Could you please confirm my hypothesis and also provide more examples of the first type?

Thank you.


----------



## Dymn

The "first type" are substantivized adjectives and as such follow adjectival declension.


----------



## Hutschi

Also participles made to nouns work this way, example:

studieren: verb
studierend; participle

Noun
der Studierende
ein Studierender
die Studierende
eine Studierende

Plural:
Studierende
die Studierenden


----------



## JClaudeK

lewinwitch said:


> First type:
> der Deutsche vs ein Deutscher


See here


> The nouns of this class are mostly adjectives used as nouns. They are inflected like adjectives.

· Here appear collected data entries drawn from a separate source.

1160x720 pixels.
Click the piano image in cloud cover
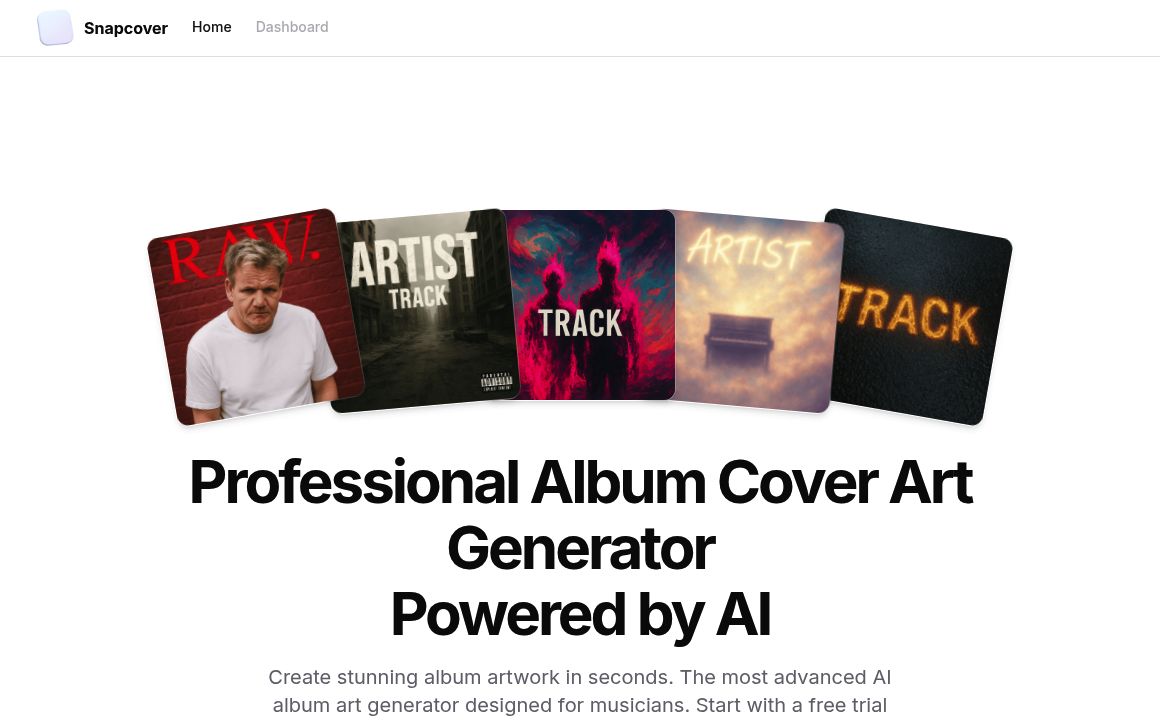click(740, 341)
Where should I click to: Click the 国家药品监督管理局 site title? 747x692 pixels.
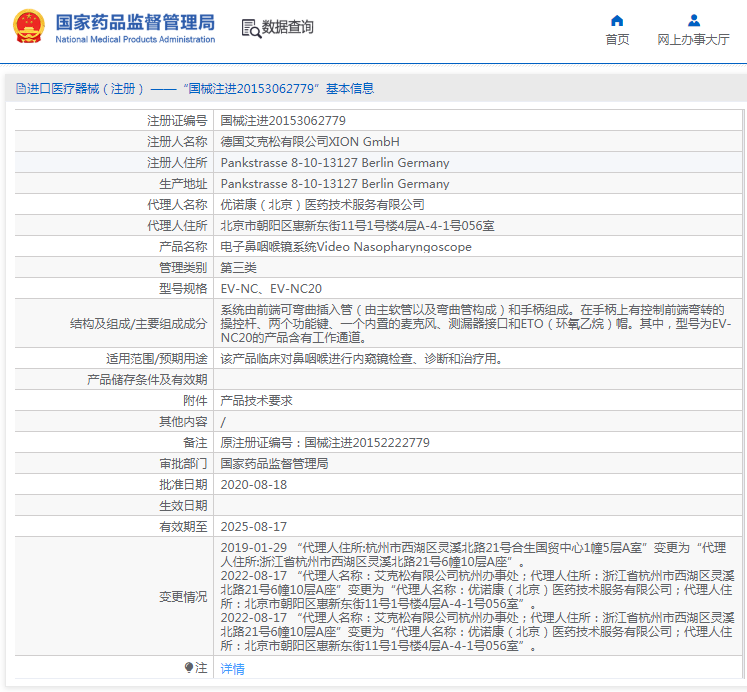click(x=135, y=21)
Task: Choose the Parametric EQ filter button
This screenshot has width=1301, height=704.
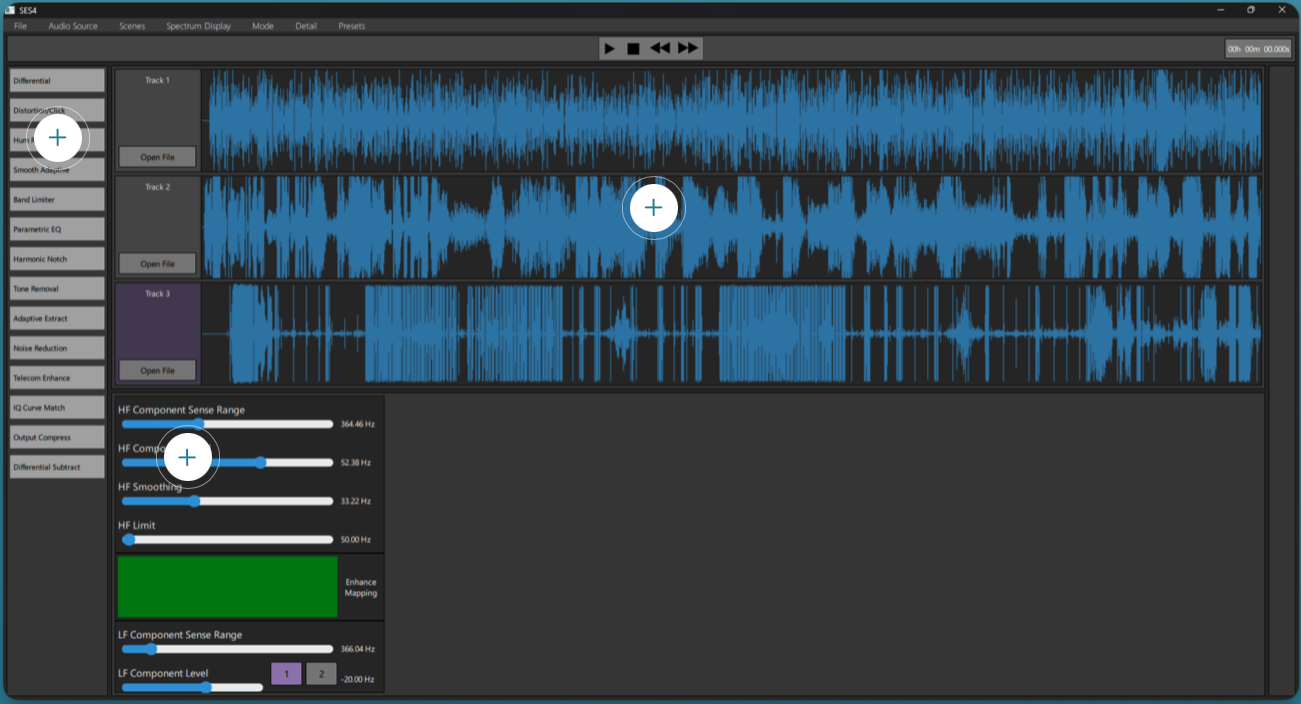Action: coord(57,229)
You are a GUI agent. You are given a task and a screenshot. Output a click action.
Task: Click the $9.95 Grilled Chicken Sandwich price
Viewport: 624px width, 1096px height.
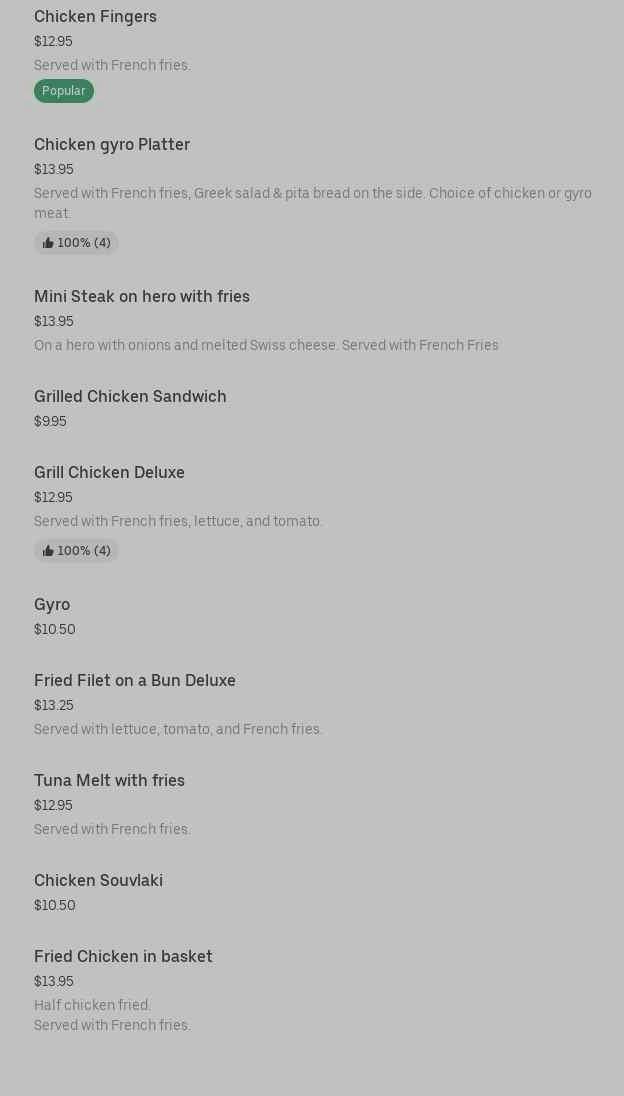[50, 421]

Replace "Stem" by Deutsch...../ Bekannt.../ Krank...../ Jugendlich.... etc.


----------



## Hutschi

What do you think: Can we classify the participles as adjectives in this context? This would simplify  it much.


----------



## elroy

Hutschi said:


> Can we classify the participles as adjectives in this context?


 Yes, participles are adjectives.


----------



## bearded

elroy said:


> Yes, participles are adjectives.


I would say that they have a double nature:  adjective and verb - according to context.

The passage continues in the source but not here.